Hi friends. Is it fucked up to flirt with someone with no intention of taking it further? I’m in a long-term monogamous relationship. Sometimes I crave a little validation from strangers. I’m not going to cheat on my partner, but I do have a need to feel desirable to others. I don’t feel like a bit of flirting is a betrayal of my relationship, but I’m less confident about how other people feel. Like, I don’t want to waste someone else’s time, but I guess maybe I am leading people on a bit if I chat with them without mentioning my partner.

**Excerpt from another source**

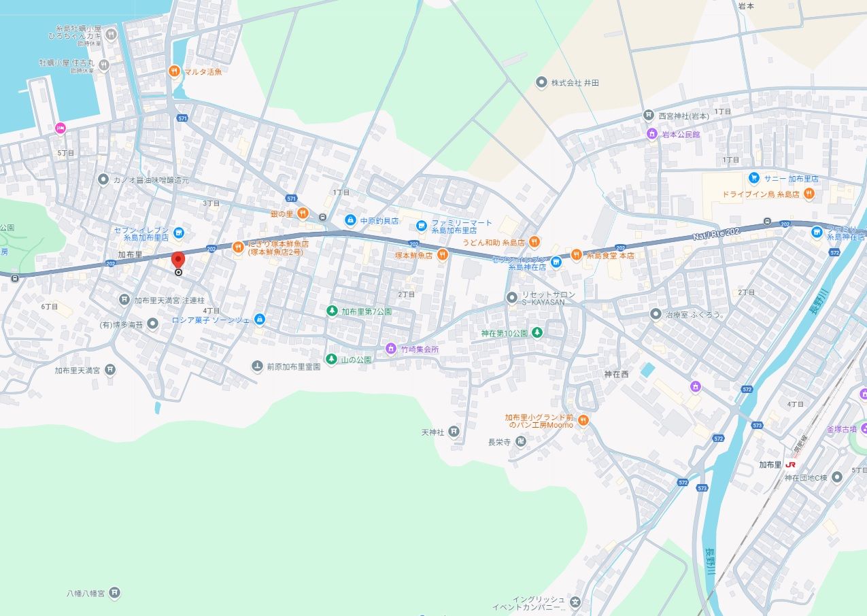Open カノオ醤油味噌醸造元 marker
867x616 pixels.
tap(103, 179)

The replies to this post have me more convinced that I’m not hurting anyone. Maybe you’ve gotten the wrong idea about what’s happening. As I mentioned in another reply, I’m not initiating these interactions. If I do initiate conversation with a woman at the bar, I mention my partner pretty quickly, because I don’t want someone to think I’m hitting on them. If someone initiates conversation with me, I don’t rush to mention my partner. Partly, this is because it can feel awkward to wedge in there. Like, I don’t know right away if this person is flirting with me. If it transpires, that I do feel some flirtation, yes I do enjoy that, and I’m not in a hurry to shut it down. I am not going to let it progress to anything explicit or physical. Just a bit of fun conversation for 20 or 30 minutes. I would guess they enjoy it as much as I do. I don’t know their situation any more than they know mine.